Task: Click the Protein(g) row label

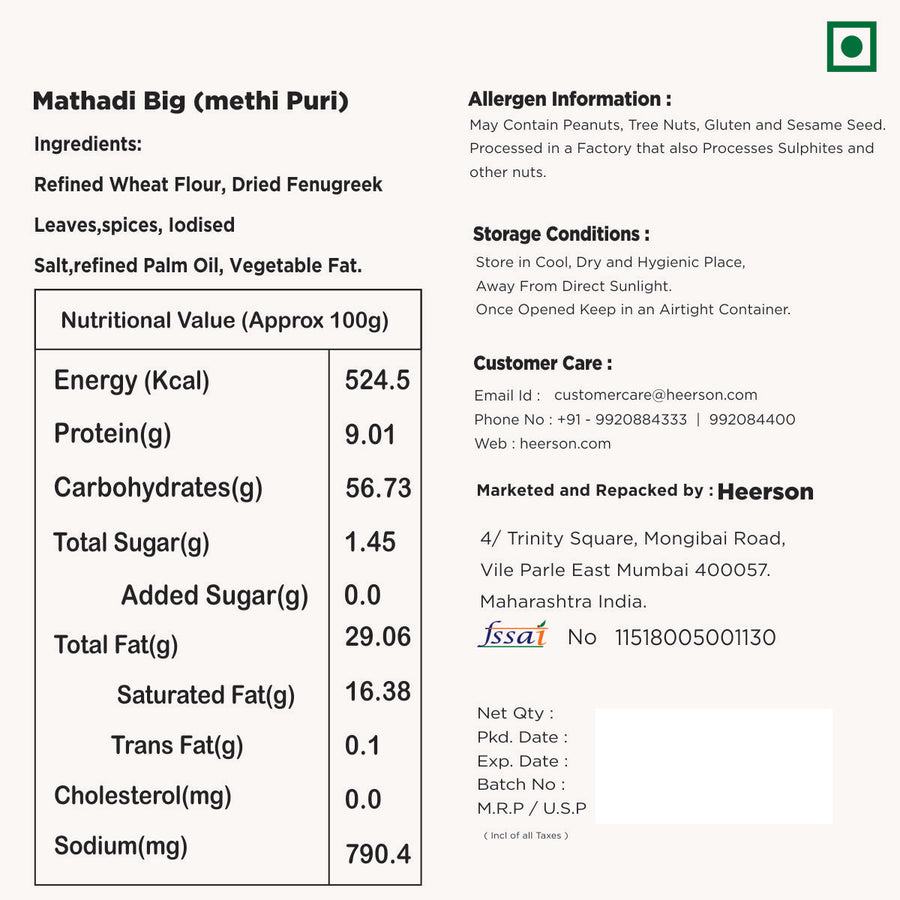Action: pos(112,434)
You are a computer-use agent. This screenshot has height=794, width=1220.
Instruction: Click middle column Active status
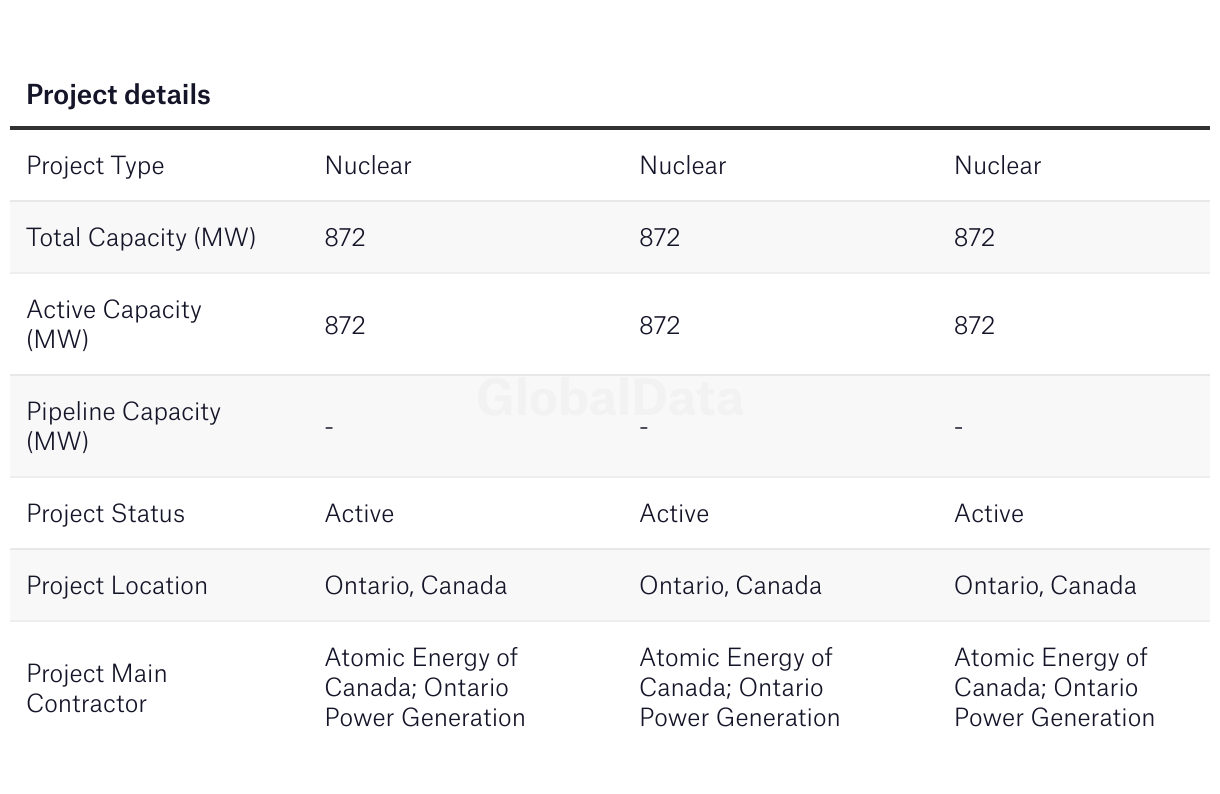point(674,514)
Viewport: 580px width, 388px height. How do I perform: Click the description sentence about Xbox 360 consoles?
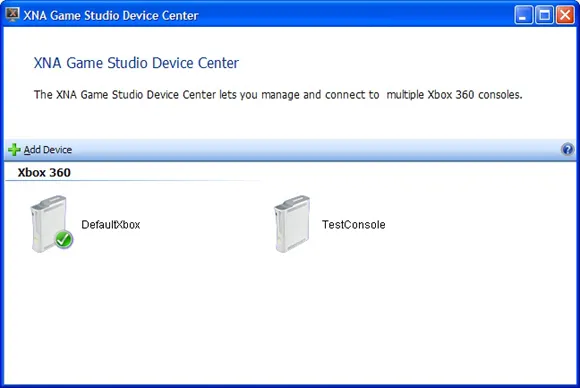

▶ [Requirement]
Reprint all the data above verbatim, excluding pictures.

▶ [Task solution]
Task: Click the Protein(g) row label

Action: pos(112,434)
You are a computer-use agent. This screenshot has height=794, width=1220.
Instruction: Click middle column Active status
point(674,514)
Viewport: 580px width, 388px height. How do I perform: Click the description sentence about Xbox 360 consoles?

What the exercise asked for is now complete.